Turbo-Charged Open Shading Language* on Intel® Xeon® Processors with Intel® Advanced Vector Extensions 512
Up to 2x Faster Full Renders Speed Digital Content Creation
Oscar*-winning Open Shading Language* (OSL*)1 is the de facto open-source standard for digital content creation. OSL has been adopted industry-wide, used in renderers such as Pixar’s RenderMan* and Sony ImageWorks’ Arnold*, and in more than 100 movies.2
Intel has been leading the rearchitecture of OSL to add single instruction multiple data (SIMD) to leverage Intel® Advanced Vector Extensions 512 (Intel® AVX-512) in modern Intel® processors. SIMD OSL uses single program multiple data (SPMD) with existing OSL shaders and OpenMP* explicit vectorization of OSL library functions. This effort can be broadly summarized in two steps:
- Introducing vector LLVM IR generation for just-in-time (JIT) compilation during render time optimization
- Adding a batched interface to the OSL runtime
Since its start at SIGGRAPH 2016, SIMD OSL has been improved to natively support AVX*, AVX2*, and AVX-512* and include enhanced library features, debugging support, and an extensive test framework. SIMD OSL enables parallel execution of an entire shading network on Intel SIMD hardware.4 It dynamically schedules concurrent operations over 8 or 16 data points in a single CPU instruction based on the CPU capabilities. According to Pixar, the company’s RenderMan 22.5 now contains “SIMD hardware-accelerated OSL–up to 2x faster full renders, and 15% average speedups using Intel® Xeon® Scalable processors with Intel Advanced Vector Extensions.”3,5
This article explores Intel’s efforts in leading the rearchitecture of OSL to leverage the power of Intel AVX-512 on Intel SIMD hardware. We specifically discuss software engineering techniques used in SIMD OSL including strategic memory layout for OSL datatypes, masking for divergent control flows, and addition of an LLVM backend for vector code generation.

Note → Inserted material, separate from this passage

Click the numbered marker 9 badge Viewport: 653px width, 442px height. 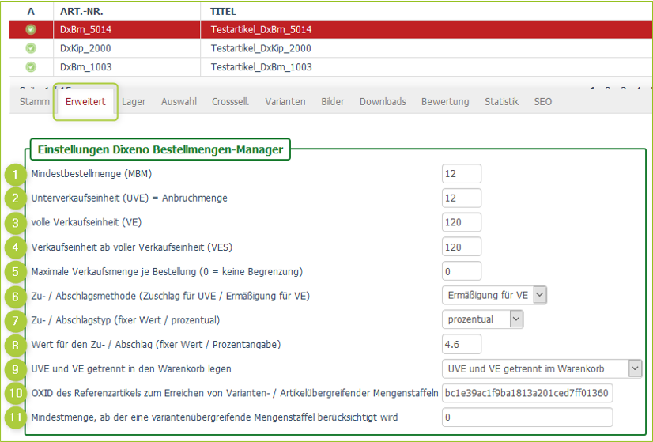tap(15, 368)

Shading and Its Role in Rendering Software
Shading in physically-based renderers implies providing surface description for objects in a 3D scene. Surface descriptions include color values, lighting values (specular, diffused, spot), and textures such as metal, ceramic, and marble (Figure 1). Shading in large scenes is done using several individual shader nodes, where each node represents a specific shading behavior. Individual shaders can be connected through directed acyclic graphs to procedurally create complex shading effects. Production shaders can grow to several hundreds and thousands of shaders, representing a multitude of shading behaviors. Renderers in production can spend up to 80% of their time shading via OSL. Due to the complexity of shading networks, shading in a render consumes millions of CPU-hours on render farms, both on-site and in the cloud.

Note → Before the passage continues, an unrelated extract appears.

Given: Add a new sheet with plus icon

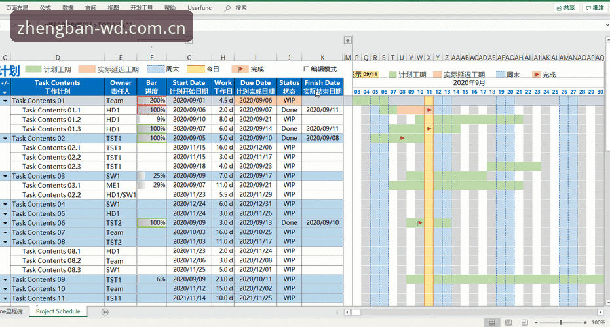Looking at the screenshot, I should (x=105, y=312).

Shaders in shading networks can be written in C++. However, using C++ presents a host of challenges. These C++ shaders lack relevant shading information such as values of input parameters and geometry of the scene being shaded at compile time. The shaders don’t know the mode of shading required and remain oblivious about the state of the surrounding shading network. Writing, maintaining, and optimizing performance of shaders written in C++ is challenging―primarily, because these shaders lack portability and necessitate tests with complex and nested control flows (branchy testing). Artists who design shading networks need extreme expertise in optimizing C++ to achieve high performance.

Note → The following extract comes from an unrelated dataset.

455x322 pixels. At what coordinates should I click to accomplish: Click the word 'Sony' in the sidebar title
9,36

OSL, designed by Sony Pictures Imageworks6, makes writing performance-compliant shading networks a little easier. Structured in C style, OSL is a domain-specific language designed for writing shaders. Designed primarily for physically-based rendering, OSL is restricted to shading and doesn’t include raytracing, sampling, integrations, and tight loops (which reside in the renderer). Under the hood, OSL maximizes performance by JIT-ing machine code with extensive runtime optimization and yields shading networks with lazy evaluations.
Open Shading Language
Shaders in OSL are programs with inputs and outputs that perform a specific task when rendering a scene6. Figure 2 shows a simple OSL shader representing a marble texture.7 The important elements in this shader are the shader global P and the OSL library functions abs() and noise(). Shader globals are variables such as position, surface normals, and ray directions, provided by a renderer, that are consumed by the shader.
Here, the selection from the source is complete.